[Pixel coordinate grounding data]
^^^^^^^^
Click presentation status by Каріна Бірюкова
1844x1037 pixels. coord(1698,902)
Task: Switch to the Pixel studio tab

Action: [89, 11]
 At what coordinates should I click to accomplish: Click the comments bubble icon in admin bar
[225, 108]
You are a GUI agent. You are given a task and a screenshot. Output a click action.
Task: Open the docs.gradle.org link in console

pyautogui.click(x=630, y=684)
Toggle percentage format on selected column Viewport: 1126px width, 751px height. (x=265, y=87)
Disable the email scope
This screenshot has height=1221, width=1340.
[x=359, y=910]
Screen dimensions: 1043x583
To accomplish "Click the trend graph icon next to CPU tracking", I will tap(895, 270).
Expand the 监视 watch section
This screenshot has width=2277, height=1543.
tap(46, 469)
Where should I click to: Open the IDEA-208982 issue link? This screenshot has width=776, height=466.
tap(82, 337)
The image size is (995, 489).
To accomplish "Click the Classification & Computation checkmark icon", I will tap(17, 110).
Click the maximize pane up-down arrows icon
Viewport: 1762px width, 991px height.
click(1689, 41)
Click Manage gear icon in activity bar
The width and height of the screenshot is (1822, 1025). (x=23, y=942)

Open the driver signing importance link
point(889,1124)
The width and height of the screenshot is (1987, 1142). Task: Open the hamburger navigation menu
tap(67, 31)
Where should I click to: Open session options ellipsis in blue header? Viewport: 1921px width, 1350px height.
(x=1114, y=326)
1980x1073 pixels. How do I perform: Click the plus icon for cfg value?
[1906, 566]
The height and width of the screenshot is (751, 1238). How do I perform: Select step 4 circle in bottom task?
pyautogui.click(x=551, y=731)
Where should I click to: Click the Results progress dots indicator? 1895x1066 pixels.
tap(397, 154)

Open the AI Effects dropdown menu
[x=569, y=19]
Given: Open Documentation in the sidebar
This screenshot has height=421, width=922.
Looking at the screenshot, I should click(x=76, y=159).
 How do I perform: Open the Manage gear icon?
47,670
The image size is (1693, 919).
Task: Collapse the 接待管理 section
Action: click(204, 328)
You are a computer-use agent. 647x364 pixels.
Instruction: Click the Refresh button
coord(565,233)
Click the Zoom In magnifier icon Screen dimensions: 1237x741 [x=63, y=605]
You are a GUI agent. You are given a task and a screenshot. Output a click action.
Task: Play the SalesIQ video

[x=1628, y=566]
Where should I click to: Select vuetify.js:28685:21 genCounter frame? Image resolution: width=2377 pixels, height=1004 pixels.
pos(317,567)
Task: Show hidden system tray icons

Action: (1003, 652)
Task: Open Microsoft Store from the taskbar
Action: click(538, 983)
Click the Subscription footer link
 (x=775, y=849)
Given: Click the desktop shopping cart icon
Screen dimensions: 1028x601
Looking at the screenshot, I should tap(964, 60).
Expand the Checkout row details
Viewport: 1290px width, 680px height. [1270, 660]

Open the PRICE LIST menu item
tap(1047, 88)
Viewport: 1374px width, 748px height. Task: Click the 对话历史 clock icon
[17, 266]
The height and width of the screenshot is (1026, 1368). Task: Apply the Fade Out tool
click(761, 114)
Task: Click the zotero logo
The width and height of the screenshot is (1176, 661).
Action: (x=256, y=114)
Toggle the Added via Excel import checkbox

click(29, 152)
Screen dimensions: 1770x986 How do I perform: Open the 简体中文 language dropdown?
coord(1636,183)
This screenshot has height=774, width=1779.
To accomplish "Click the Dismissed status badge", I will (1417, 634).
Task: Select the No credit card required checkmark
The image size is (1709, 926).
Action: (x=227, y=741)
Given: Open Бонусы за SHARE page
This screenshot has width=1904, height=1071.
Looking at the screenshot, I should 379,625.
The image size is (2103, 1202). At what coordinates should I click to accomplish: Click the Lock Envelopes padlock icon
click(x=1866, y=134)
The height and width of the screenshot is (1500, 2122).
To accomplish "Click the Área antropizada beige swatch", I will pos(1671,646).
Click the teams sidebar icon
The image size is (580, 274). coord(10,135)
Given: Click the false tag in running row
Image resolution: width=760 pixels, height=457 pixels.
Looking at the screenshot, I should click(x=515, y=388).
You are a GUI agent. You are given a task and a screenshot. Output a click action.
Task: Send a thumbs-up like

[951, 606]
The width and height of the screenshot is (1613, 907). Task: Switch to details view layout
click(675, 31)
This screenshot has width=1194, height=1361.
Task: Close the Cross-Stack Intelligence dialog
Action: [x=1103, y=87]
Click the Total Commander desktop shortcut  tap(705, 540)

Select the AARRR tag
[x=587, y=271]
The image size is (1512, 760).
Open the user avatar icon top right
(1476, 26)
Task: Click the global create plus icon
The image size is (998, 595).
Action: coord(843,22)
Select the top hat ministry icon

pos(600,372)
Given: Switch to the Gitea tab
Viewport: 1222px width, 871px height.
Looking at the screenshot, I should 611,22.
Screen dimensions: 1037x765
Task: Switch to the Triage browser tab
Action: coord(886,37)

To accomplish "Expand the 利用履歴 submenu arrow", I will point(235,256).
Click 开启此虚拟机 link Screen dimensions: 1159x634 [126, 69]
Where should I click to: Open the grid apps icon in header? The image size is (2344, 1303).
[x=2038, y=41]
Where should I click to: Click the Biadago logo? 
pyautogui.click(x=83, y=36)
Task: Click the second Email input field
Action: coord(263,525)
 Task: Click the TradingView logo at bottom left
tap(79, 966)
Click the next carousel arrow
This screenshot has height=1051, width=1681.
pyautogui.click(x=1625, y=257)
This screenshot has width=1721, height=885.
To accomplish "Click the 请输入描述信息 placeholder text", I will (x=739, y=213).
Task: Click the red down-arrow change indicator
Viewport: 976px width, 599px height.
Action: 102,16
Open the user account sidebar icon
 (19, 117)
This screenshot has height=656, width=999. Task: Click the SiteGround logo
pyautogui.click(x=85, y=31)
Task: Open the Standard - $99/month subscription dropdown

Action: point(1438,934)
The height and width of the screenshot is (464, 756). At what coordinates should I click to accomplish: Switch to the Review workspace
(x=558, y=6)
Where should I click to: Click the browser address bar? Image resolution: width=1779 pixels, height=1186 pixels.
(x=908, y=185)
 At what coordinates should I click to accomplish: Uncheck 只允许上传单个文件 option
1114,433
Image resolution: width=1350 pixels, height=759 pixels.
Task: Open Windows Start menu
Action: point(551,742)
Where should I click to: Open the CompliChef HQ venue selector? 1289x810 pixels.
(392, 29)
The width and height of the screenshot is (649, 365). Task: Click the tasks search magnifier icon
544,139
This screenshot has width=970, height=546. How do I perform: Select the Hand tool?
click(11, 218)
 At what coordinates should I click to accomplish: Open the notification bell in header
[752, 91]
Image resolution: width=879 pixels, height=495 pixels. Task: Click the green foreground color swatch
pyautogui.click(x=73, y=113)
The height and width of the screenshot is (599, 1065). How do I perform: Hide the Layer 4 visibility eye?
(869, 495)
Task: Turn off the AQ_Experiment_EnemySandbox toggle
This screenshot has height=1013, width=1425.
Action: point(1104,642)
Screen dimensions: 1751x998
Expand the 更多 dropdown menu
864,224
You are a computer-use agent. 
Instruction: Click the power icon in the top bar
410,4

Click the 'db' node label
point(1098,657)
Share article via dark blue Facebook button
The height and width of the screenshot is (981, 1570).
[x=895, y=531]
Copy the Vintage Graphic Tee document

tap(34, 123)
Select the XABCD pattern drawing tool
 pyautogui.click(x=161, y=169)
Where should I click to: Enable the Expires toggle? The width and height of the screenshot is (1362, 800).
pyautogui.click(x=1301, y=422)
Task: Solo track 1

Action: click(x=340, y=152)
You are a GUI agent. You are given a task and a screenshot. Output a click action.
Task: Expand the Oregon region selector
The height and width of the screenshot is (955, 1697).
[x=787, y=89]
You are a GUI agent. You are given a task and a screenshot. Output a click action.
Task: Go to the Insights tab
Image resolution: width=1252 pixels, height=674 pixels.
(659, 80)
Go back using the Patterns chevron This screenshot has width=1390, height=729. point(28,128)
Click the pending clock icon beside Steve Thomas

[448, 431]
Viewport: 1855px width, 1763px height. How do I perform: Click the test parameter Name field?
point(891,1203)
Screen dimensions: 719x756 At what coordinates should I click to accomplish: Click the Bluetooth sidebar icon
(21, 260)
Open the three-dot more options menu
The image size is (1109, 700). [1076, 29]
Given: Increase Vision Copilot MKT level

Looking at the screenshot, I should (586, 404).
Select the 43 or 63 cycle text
^^^^^^^^
* **WHAT IS REQUIRED**
Beginning with the first line above, could you copy every line exactly, up to and including the one with "The image size is (995, 489)."?

* **SOLUTION TO THIS EXERCISE**
Click presentation status by Каріна Бірюкова
1844x1037 pixels. coord(1698,902)
Task: Switch to the Pixel studio tab

Action: [89, 11]
 At what coordinates should I click to accomplish: Click the comments bubble icon in admin bar
[225, 108]
You are a GUI agent. You are given a task and a screenshot. Output a click action.
Task: Open the docs.gradle.org link in console

pyautogui.click(x=630, y=684)
Toggle percentage format on selected column Viewport: 1126px width, 751px height. (x=265, y=87)
Disable the email scope
This screenshot has height=1221, width=1340.
[x=359, y=910]
Screen dimensions: 1043x583
To accomplish "Click the trend graph icon next to CPU tracking", I will tap(895, 270).
Expand the 监视 watch section
This screenshot has width=2277, height=1543.
tap(46, 469)
Where should I click to: Open the IDEA-208982 issue link? This screenshot has width=776, height=466.
tap(82, 337)
The image size is (995, 489).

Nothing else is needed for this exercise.